A right is not what someone gives you, it’s what no one can take from you (Ramsey C.)
Hak bukanlah apa yang diberikan seseorang kepada Anda, itu yang tidak dapat diambil dari Anda.
Bagaimanakah dengan kasus pembunuhan? Bukankah itu berarti telah
menghilangkan nyawa seseorang?
Menurut definisinya, pembunuhan adalah suatu tindakan untuk
menghilangkan nyawa seseorang dengan cara yang melanggar hukum, maupun yang tidak melawan hukum. Dilatarbelakangi oleh bermacam-macam motif, misalnya politik, kecemburuan, dendam, membela diri, dan sebagainya. Berikut bentuk perbuatan pelanggaran HAM yang dapat terjadi dalam kasus pembunuhan:
1) Hak untuk hidup, tercantum dalam pasal 28 A UUD Negara RI Tahun
1945 yang berbunyi “Setiap orang berhak untuk hidup serta berhak mempertahankan hidup dan kehidupannya.” 2) Hak untuk tidak mendapat perlakuan kejam, tercantum dalam pasal 28 I Ayat (1) UUD Negara RI Tahun 1945 yang berbunyi “Hak untuk hidup, hak untuk tidak disiksa, hak kemerdekaan pikiran dan hati nurani, hak beragama, hak untuk tidak diperbudak, hak untuk diakui sebagai pribadi di hadapan hukum, dan hak untuk tidak dituntut atas dasar hukum yang berlaku surut adalah hak asasi manusia yang tidak dapat dikurangi dalam keadaan apapun.” 3) Hak atas rasa aman, tercantum pada pasal 28 G Ayat (1) UUD Negara RI Tahun 1945 yang berbunyi ”Setiap orang berhak atas perlindungan diri pribadi, keluarga, kehormatan, martabat, dan harta benda yang di bawah kekuasaannya, serta berhak atas rasa aman dan perlindungan dari ancaman ketakutan untuk berbuat atau tidak berbuat sesuatu yang merupakan hak asasi”

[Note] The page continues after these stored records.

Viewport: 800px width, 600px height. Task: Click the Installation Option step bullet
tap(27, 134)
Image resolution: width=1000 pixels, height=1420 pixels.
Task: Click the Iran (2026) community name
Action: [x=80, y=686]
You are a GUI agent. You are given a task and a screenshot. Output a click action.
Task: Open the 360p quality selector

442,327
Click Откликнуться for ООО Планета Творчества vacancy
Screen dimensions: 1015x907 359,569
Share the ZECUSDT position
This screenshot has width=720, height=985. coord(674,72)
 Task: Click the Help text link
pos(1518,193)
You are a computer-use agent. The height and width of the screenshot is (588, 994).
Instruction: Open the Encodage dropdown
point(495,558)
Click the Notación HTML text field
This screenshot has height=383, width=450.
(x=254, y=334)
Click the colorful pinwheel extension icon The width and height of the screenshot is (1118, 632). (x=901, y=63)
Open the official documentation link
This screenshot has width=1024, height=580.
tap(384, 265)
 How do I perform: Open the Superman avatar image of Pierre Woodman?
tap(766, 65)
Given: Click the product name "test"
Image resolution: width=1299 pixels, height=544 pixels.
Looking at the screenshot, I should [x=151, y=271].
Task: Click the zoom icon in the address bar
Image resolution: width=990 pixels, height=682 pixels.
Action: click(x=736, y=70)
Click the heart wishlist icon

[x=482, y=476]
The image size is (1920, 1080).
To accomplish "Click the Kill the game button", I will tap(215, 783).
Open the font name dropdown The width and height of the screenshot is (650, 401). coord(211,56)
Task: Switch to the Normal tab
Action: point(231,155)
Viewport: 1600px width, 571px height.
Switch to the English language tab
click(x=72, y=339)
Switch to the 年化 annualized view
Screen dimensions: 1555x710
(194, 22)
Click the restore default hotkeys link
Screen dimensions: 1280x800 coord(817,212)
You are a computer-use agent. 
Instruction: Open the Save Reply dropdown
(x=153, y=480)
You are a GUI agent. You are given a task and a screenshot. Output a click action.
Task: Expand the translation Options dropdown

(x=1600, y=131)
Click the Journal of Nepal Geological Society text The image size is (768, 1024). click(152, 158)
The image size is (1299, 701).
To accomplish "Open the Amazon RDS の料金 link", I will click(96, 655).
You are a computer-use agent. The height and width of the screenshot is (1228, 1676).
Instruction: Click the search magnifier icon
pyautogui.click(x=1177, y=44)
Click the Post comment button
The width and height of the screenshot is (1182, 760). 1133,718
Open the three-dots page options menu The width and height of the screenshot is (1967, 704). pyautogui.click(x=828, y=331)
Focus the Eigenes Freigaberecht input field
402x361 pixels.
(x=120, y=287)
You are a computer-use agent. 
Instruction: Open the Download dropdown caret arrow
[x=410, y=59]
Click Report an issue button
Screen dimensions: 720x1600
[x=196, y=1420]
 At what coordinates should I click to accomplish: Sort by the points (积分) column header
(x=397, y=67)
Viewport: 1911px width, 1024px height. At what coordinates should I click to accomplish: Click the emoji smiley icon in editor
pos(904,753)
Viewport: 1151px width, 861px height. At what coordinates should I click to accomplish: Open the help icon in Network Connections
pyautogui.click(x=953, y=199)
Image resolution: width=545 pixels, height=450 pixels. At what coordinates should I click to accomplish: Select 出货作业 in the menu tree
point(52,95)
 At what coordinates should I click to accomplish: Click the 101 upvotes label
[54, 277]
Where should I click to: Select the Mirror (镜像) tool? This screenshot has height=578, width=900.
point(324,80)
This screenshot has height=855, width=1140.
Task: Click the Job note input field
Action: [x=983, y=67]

Kasus pembunuhan jelas telah melanggar hak asasi manusia. Sayangnya,
banyak kasus di luar sana yang tidak terpecahkan. Beberapa kasus besar yang terjadi di masa lalu yaitu penembakan misterius 1982-1985, kerusuhan Mei 1998, peristiwa Trisakti, Semanggi I dan II. Empat belas tahun sejak reformasi bergulir di tahun 1998, namun proses penyelesaian berbagai pelanggaran HAM berat di masa lalu dinilai tidak mengalami kemajuan signifikan. Tidak terselesaikannya kasus besar pelanggaran HAM tersebut akan berkibat terulangnya pelanggaran HAM.
Salah satu penyebab kasus-kasus pelanggaran HAM terbengkalai tidak lain
disebabkan terbatasnya kewenangan yang dimiliki Komnas HAM. Komnas HAM hanya sebatas memantau, menyelidiki, dan merekomendasikan pelanggaran yang terjadi, selanjutnya rekomendasi itu dilimpahkan pada Kejaksaan Agung. Komnas HAM sudah banyak merekomendasikan kasus-kasus pelanggaran HAM di Aceh berdasar investigasi. Contohnya kasus pembantaian Teungku Bantaqiah bersama 25 santrinya pada 23 Juli 1999 silam. Komnas HAM menyerahkan rekomendasi kasus tersebut lengkap dengan bukti-buktinya kepada Kejaksaan Agung, namun hingga sekarang belum ada penindakan. Selain itu, minimnya pemahaman HAM di kalangan Pemerintah dan masyarakat di Indonesia mengakibatkan banyak terjadi pelanggaran HAM. Misalnya saja main hakim sendiri yang kerap terjadi di lingkungan masyarakat, hal ini termasuk salah satu pelanggaran HAM.
Salah satu cara untuk menegakkan HAM di Indonesia adalah dengan
memasukkan Pendidikan HAM ke dalam kurikulum sekolah. Pelajar dinilai penting dalam membantu tegaknya HAM dengan membiasakan upaya penegakan HAM dalam lingkungan keluarga, sekolah, masyarakat, bangsa, dan negara. Pelajar adalah generasi penerus bangsa yang diharapkan dapat memperbaiki sistem penegakan HAM di Indonesia.